The most important piece of advice I can give you:

As exciting as it is for you, you are NOT a star. You're not Natalie Portman or Cameron Diaz. You're not starring in a $100 million dollar movie. You're a piece of the puzzle. Be professional, do what's asked of you, don't talk too much and then leave when they're done with you.

Thursday, January 6, 2011

The Martins in St. Martin

I'm sitting here watching another snow storm blow in and consequently reminiscing about our amazing trip to St. Martin this summer in celebration of our first anniversary. Thought I'd share some of the photos we took. If you live somewhere cold you'll sooooooo appreciate them. If you live somewhere sunny and warm then... blah to you!

Orient Beach

Grand Case

Pinel Island


Monday, January 3, 2011

Je vais apprendre à parler français pour que je puisse acheter assez choses que j'ai pas besoin.

So excited!

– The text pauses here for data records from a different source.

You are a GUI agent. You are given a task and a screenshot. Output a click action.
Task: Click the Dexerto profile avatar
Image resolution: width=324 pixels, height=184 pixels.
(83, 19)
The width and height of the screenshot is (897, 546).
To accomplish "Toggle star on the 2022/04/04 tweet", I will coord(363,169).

Got just what I wanted for Christmas- Rosetta Stone in French!

Ever since visiting Paris two years ago, I've been obsessed with all things French- especially Versailles (click here to read my post about Versailles), Marie Antoinette and Napoleon & Josephine Bonaparte. I've read many books, watched movies and dvr'd many Discovery/History Channel programs. We even celebrated our first anniversary in St. Martin, on the French side of course (a surprise gift from my hubby)! It was a taste of France with gorgeous, white sand between our toes.

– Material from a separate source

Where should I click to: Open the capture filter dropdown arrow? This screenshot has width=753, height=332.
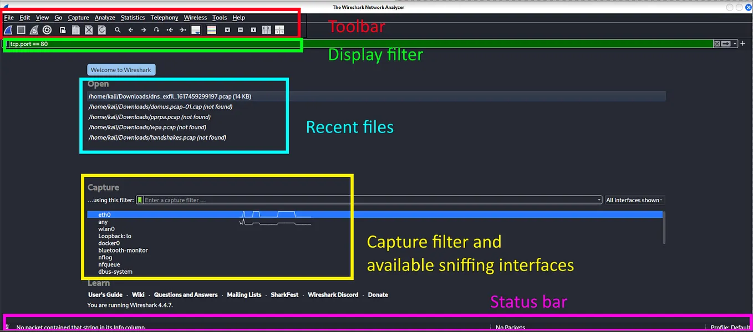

I do have one beef with Paris though. And I say Paris only because that's where we visited and because I've been assured from others who have traveled throughout France that Parisians stand alone in this. Parisians are notoriously, how should I put this... a bit snooty when it comes to Americans. On the one hand I get it. Americans are notorious for traveling abroad and then complaining that everything is not like it is in the U.S. or expecting that everyone speaks English, without even trying to learn a few phrases to get around. We were, sorry to say, guilty of this. But there is also the other side. The side where we, as Americans, aren't just rude or dismissive to tourists who don't speak English (I'd like to think so anyway). We have the decency to try and help people out. If a tourist who clearly does not speak English, say a Chinese tourist, stops us and asks for help we don't just stare at them and walk away or brush them off. Most of us would (again I hope this is true) do the best we could to help them. Going through the obligatory hand gesture dance along with a raised voice and slowed annunciation of our words, hoping that this somehow translates into Mandarin or Cantonese and makes them understand. But I digress...

Since our last visit I have vowed to learn to speak French so that I may someday go back and be able to at the minimum order a meal and at best barter for fabulous vintage goods that I don't need at the Parisian flea markets.

So far I've gotten through two lessons that were about 10 minutes each. I have to say that I think it's going well and that the method they use- repetition, matching words and actions to photos works for me.  Twenty minutes and I have the vocab of a four year old. Let's see, I know how to say: he, she, man, woman, girl, boy, dog, cat, eat, drink, write, sleep, run, swim, rice, apple, pen, car. I also know how to use those words in easy, just learning to read, Kindergarten language- he eats, she eats, they eat... Not bad I guess.

I'll keep you posted on my progress. (And no, I did not learn how to say the title of this post, Rosetta's not that good...that I looked up and translated online!) Bonne Annee!